Was hat Roche zu verbergen? Tamiflu und der schwierige Zugang zu klinischen Daten
Eine Initiative des British Medical Journal erhöht den Druck auf den Konzern Roche, Daten zur Wirkung des Grippepräparates Tamiflu zugänglich zu machen
Fiona Godlees kündigte Ende Oktober an, das British Medical Journal ( BMJ ) publiziere ab Januar 2013 nur noch Artikel, für die zugesichert wird, die relevanten anonymisierten klinischen Daten auf begründete Anfrage verfügbar zu machen. Der Zugang zu Forschungsdaten soll unter anderem die Manipulation wissenschaftlicher Forschungsergebnisse verhindern oder zumindest erkennbar und damit sanktionierbar machen. Gerade in der medizinischen Forschung sind diese Daten aber wertvoll, nicht selten könnte die Verfügbarkeit der Informationen den Glauben an die Wirksamkeit auch sehr teurer Präparate erschüttern. BMJ, für das Godlees als Editor in Chief tätig ist, verstärkte mit dieser Initiative den Druck auf den Pharmakonzern Roche. Seit 2009 versucht das Cochrane Institute den Konzern zur Freigabe klinischer Daten zum Wirkstoff Oseltamivir (enthalten im Grippemittel Tamiflu) zu erwirken. Anlass war die Erstellung eines Registers über Neuraminidase-Hemmer, die bei der Erkrankung viraler Infekte Anwendung finden und zu denen auch Tamiflu zählt.

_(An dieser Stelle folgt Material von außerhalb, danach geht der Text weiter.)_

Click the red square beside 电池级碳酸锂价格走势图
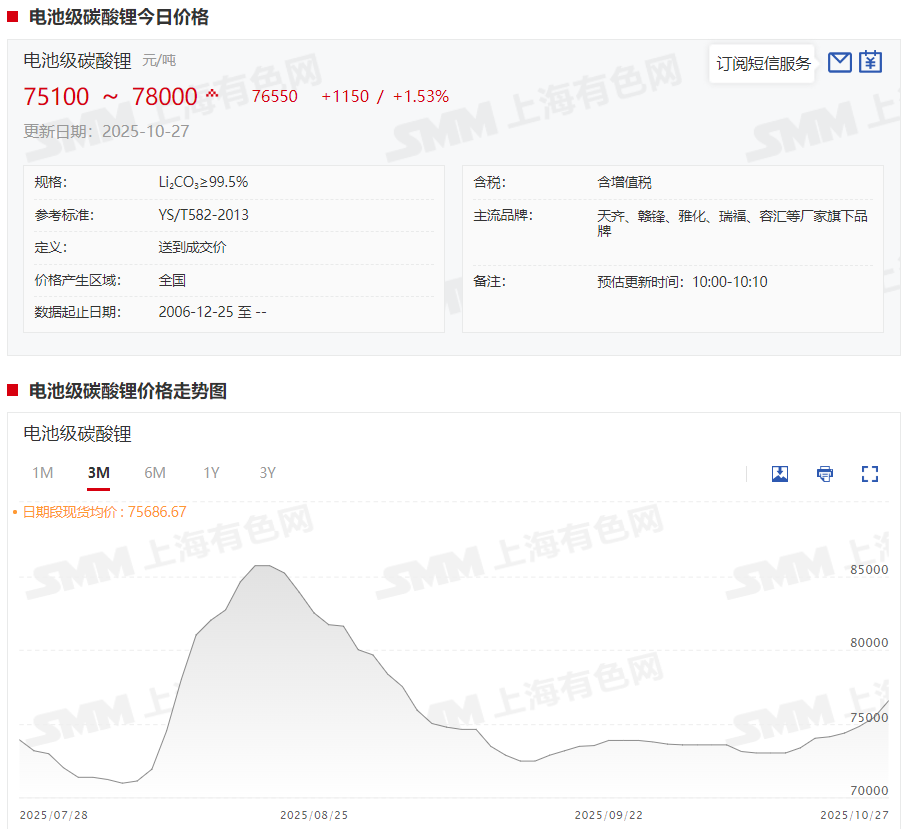The height and width of the screenshot is (829, 906). click(12, 391)
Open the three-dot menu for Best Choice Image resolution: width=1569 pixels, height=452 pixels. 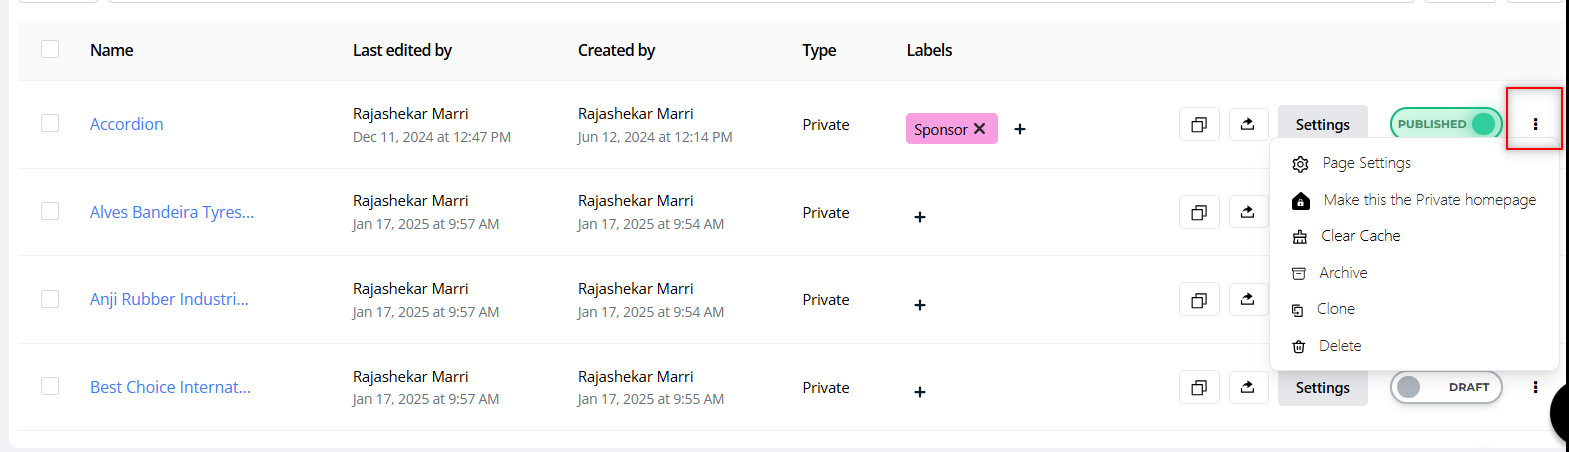[1535, 387]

Roche verwehrt bislang den Zugang zu den geforderten Informationen, laut Godlees mit unterschiedlichen Ausflüchten wie etwa der Wahrung von Datenschutz oder Geschäftsgeheimissen. Allerdings sind Patientendaten relativ leicht zu anonymisieren und überraschenderweise tun sich andere Branchenriesen wie GlaxoSmithKline leichter mit der Verfügbarmachung von Daten. Dort kündigte man im September dieses Jahres an, anonymisierte Patientendaten aus klinischen Versuchen zugänglich zu machen. Laut Konzernvertreter Andrew Witty wird ein unabhängiger Ausschuss Anfragen zur Freigabe von Daten prüfen, Voraussetzung für eine positive Entscheidung seien unter anderem eine einleuchtende wissenschaftliche Frage und die Zustimmung der Forscher. Daten, die seit dem Jahr 2007 erhoben wurden, würden passwortgeschützt hinterlegt, ältere je nach Anfrage digitalisiert und bereitgestellt.
Die Weigerung von Roche bedeutet, so Godlees treffend, dass weltweit Steuerzahler Milliarden an Geld für die Vorratshaltung eines Grippepräparates zahlen, ohne dass es jemals eine unabhängige Prüfung dessen klinischer Befunde gab. Cochrane-Vertreter Tom Jefferson und seine Kollegen gaben schließlich BMJ die gesamte Emailkorrespondenz zur Publikation unter bmj.com/tamiflu frei, um die Blockade durch Roche zu dokumentieren und den Druck auf den Pharma-Hersteller zu erhöhen. Fiona Godlees spricht Naheliegendes aus, wenn sie fragt: "What has Roche got to hide?" Sie mutmaßt, Roche hätte unter anderem Daten zu Nebenwirkungen Tamiflus nie wirklich ausgewertet.
Die Kampagne zeigt anscheinend Wirkung: Peter Gøtzsche vom Nordic Cochrane Center in Dänemark fordert Ärzte dazu auf, Produkte des Herstellers Roche so lange zu boykottieren, bis dieser die gefragten Informationen preisgibt. Zudem legt er Regierungen, die in die Anschaffung von Tamiflu investierten, finanzielle Rückforderungen gegen den Hersteller nahe. Seine Einschätzung zu Tamiflu ist überaus kritisch, die Plattform "Pharmaceutical industry news, articles, jobs, reports, advice and services" (PMLiVE) zitiert ihn mit der Vermutung, Tamiflu sei nicht wirksamer als Paracetamol.